Math is NOT cute! Math is EVIL!

I’m right there with you, skippymom.

To quote Ray Magliozzi: “It only works if the answer is 2.”

Imagine this sweetie with long blonde braids–that was me in jr. high math class.

Lucky me, in my country 74,952bizjillion equals 74.952bizjillion so it’s not an integer, so no prime factorization – YAY for watching without worries!

I’m glad I’m not in your math class.

this was my face at the last Weight Watchers meeting. *drumroll, cymbal crash*

“Thanks folks, I’ma be here all week. Try the tiramisu! No, wait, on second thought, might wanna skip that.”

Rah and Rah!!!

JME, we’re not worthy!

Don’t calculate like my brother!

(waves donkeypants on a stick in reply, then goes to return them to donkey, who is complaining of a draft)

The answer, as in many math questions is Pi. However, in this particular case, it’s PIE, as in Cutie PIE. 😛

It’s either 42 or “a suffusion of yellow”.

WHAT IS HE LOOKING AT? HAS TO BE SOMETHING GOOD ,BECAUSE HE IS SMILING, AND HE SEEMS HAPPY.

Or… if playing Trivial Pursuit, always go with “Richard Nixon”

O.M.F.G. I am SOOOO glad I swallered my drink before I clicked on your link!

Absofreakinlutely!

Egad. I didn’t mean to rhyme. Apologies for that lame poem.

Too bad it’s not a lemur. It’s a tarsier.

That works for me.

WHAT are you doing to those poor kids?

Oh, yes, there is a difference. A very BIG difference. When numbers chase me in my sleep, it’s a nightmare. When cute critters chase me in my sleep, I wish I never had to wake up.

Thanks for that link. I’ve seen tarsiers in many things (including something narrated by Sir David Attenborough), but I had no idea how small they are! That makes them even more adorable.

Yes!

This is how I feel most of the time these last few weeks !

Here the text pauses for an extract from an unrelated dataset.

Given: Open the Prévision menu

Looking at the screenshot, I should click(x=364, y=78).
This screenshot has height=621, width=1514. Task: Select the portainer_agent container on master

(squeels) oh. mah. gahwd!!!!!!!!!!!!!!!!!!!!!!!!!!!! i can’t stop squeeling!!!!!!!!!

the zen answer is “i don’t know and it doesn’t matter” and the kindergarden physics answer is “there’s no such thing as a straight line even at the quantum level”. i think. *rummages through her accoutrements kali lunch box for her 16th-hand copy of “relativity”*

*waves hi to M in WA* i’m so afraid of numbers that my high school math was actually bookkeeping. i did the whole year’s assignment in bookkeeping in one weekend because i spent all my time in the artroom making ugly pots and writing reports on heironymus bosch and vincent van gogh. which is how i got where i am today, artful yet number free!

ET trying to blend into the scenery. Not succeeding.

Yeah, that’s pretty much how math makes me feel.

On another website, where I am for some reason unable to use my “Noelegy” login, I am known as “Noelle’s Bootcut Kittenpants.”

Which may have been inspired by “Argyle Donkeypants.” Not sure.

My sister-in-law and her husband are planning to teach my twin nieces, who just turned two, CALCULUS. Oh, they’re going to wait until the tykes turn three. But CALCULUS. They already have the kids counting in English, Spanish, and German. I asked the other day when they are allowed to just be two-year-olds, and my hubby piped up with, “Between 8:15 and 9:15.”

I’m serious about the calculus thing, though. Brother-in-law insists it’s just another language and the time to hit them with it is when they’re young.